UKB-RAP/DNANexus Gotchas

I’d like to use this page as a living document covering gotchas I’ve encountered when using the UK Biobank Research Analysis Platform (UKB-RAP), which is a special instance of the DNAnexus platform for using this dataset. Some of the items below are either somewhat covered in the official documentation, or elsewhere in the Community Forums, but weren’t obvious at first glance, or weren’t explained in a way I understood well. Hopefully my explanations will help others using the platform save a little time.

In general, I’ll cover

Interactive use of the data
Writing applets and pipelines

Interactive Use of UKBB Data on the RAP

Accessing project files from JupyterLab

The DXJupyterLab app allows you to run JupyterLab, optionally with Spark/Hail enabled. If you’re developing in Jupyter, you might notice that files you upload to your DNAnexus project (accessible under /mnt/project) cannot be found by the code running in your notebook. This is because only files present at the time of mounting by dxfuse are available.

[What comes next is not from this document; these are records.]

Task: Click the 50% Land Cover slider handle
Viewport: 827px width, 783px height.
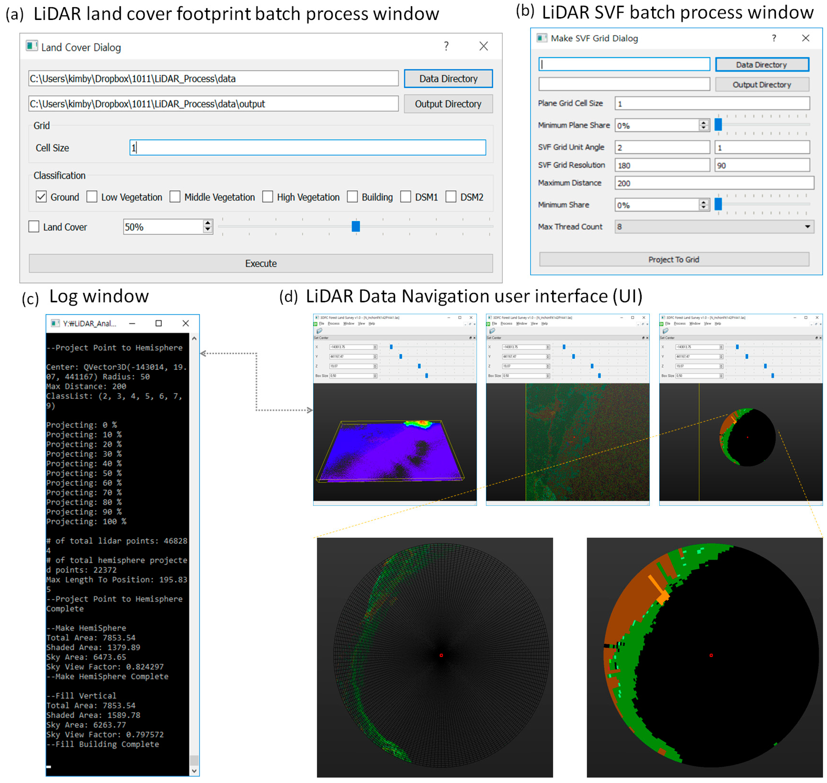Action: click(x=355, y=227)
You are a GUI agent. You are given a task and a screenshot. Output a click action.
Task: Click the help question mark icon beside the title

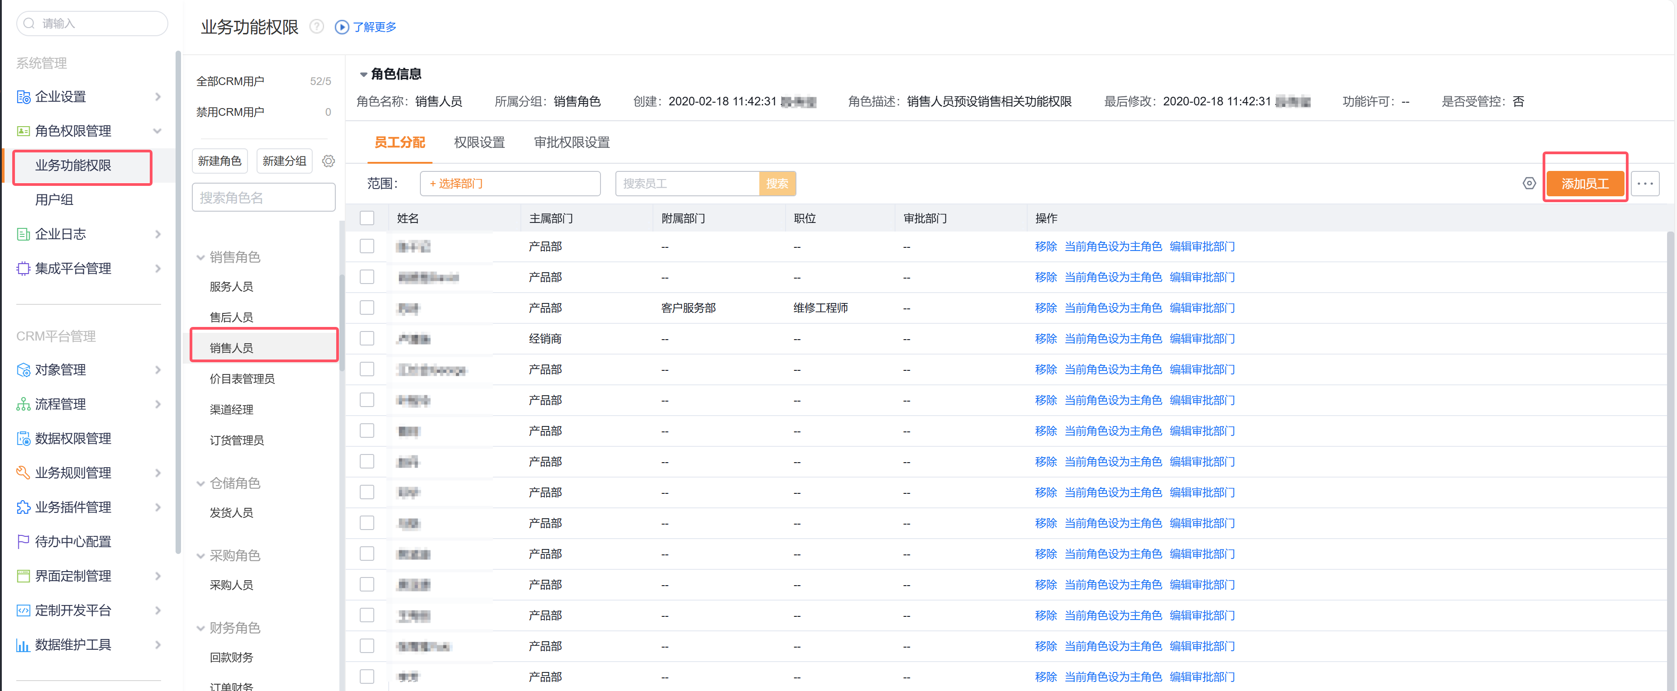click(x=316, y=27)
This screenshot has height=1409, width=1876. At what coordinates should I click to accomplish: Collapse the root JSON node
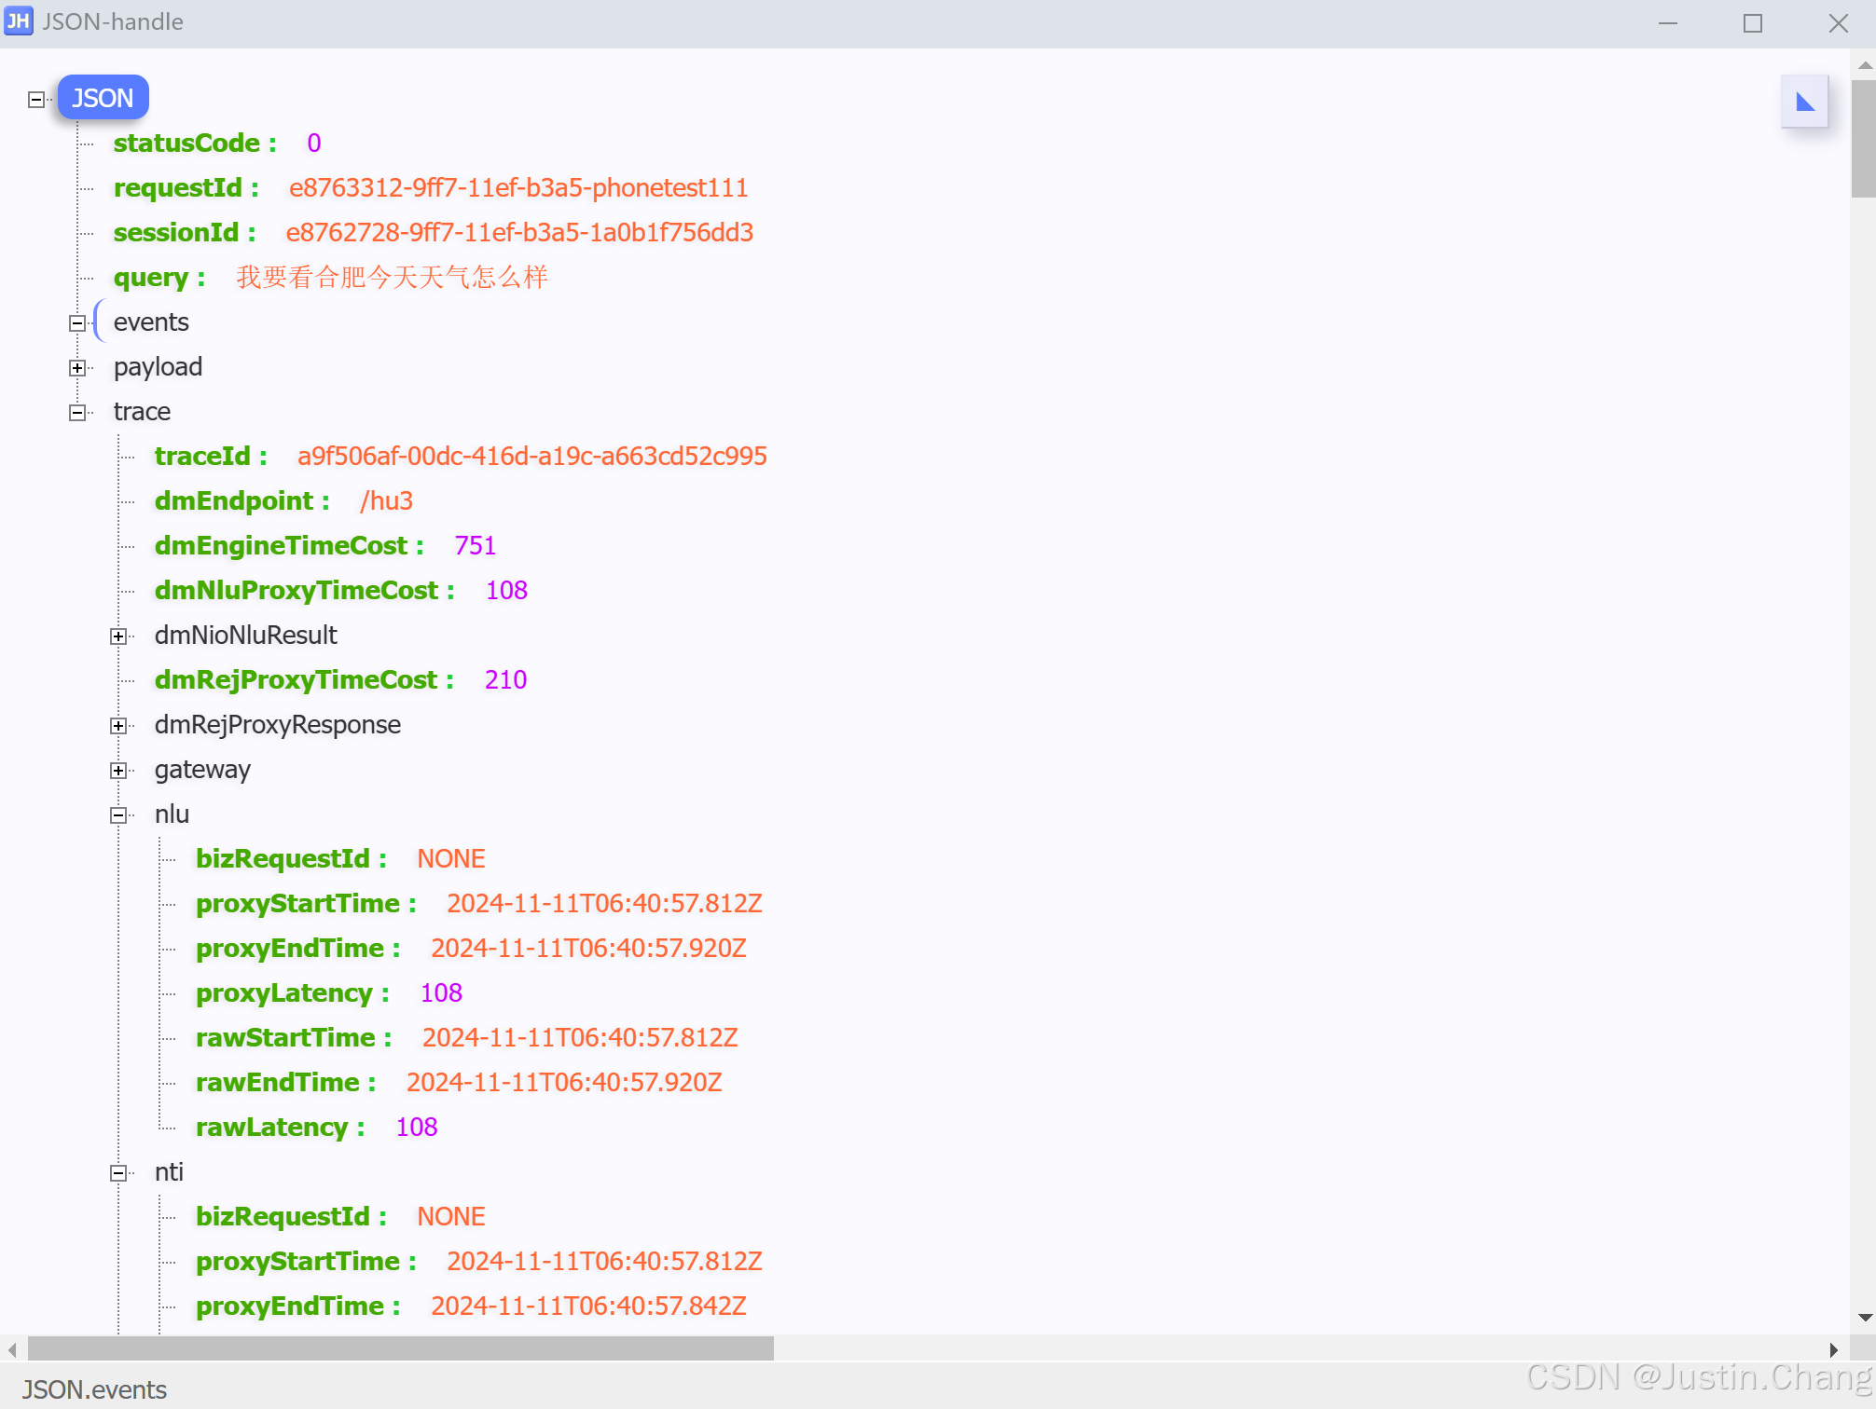pyautogui.click(x=36, y=99)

If you want to use a file you uploaded to your project after you started up your Spark cluster, run the below Bash code in a Jupyter chunk:

echo "{
     \"files\" : [],
     \"directories\" : [
        {
         \"proj_id\" : \"$DX_PROJECT_CONTEXT_ID\",
         \"folder\" : \"/\",
         \"dirname\" : \"/project\"
        }
     ]
   }" > /home/dnanexus/.dxfuse_manifest.json
        
umount /mnt
mkdir -p /mnt
/home/dnanexus/dxfuse -readOnly /mnt /home/dnanexus/.dxfuse_manifest.json

Working With Project Files on the Cloud Workstation

When running a job via a utility such as dx swiss-army-knife, your project data (i.e. the files you see in the web interface) are available via dxfuse at /mnt/project. This is very useful when running things non-interactively (like in a pipeline), but you may find yourself wanting to try to interactively debug a step in a script you’re running with swiss-army-knife, and boot up a Cloud Workstation to interactively operate on files under that mountpoint. However, by default, the Cloud Workstation doesn’t mount your project files.

The most convenient way I’ve found to work with project files on the Cloud Workstation is to download the dxfuse binary for Linux to the Cloud Workstation, and simply mount the project to a directory of your choosing. I keep the binary as a file in DNAnexus, so I don’t have to fetch it over the network every time. You could include this in a startup script, or image your Cloud Workstation in order to not have to do this every time you want to work with the data.

To give a more concrete example, you could do something like the below to set up a folder project/ in your workstation home directory, in which the data will be available:

mkdir project  # Mountpoint for our project data
dx download [file ID for the dxfuse binary] && chmod +x ./dxfuse
dxfuse ./project [project ID]

You can then navigate the directory structure similarly to how you’d do it on the site. Keep in mind that this filesystem is read-only; this can make running tools on data mounted this way frustrating, since temporary files can’t be made alongside the files they’re being operated on. Also, because the mounted filesystem is read-only, you need to use dx upload in order to add any new files to your UKB-RAP instance.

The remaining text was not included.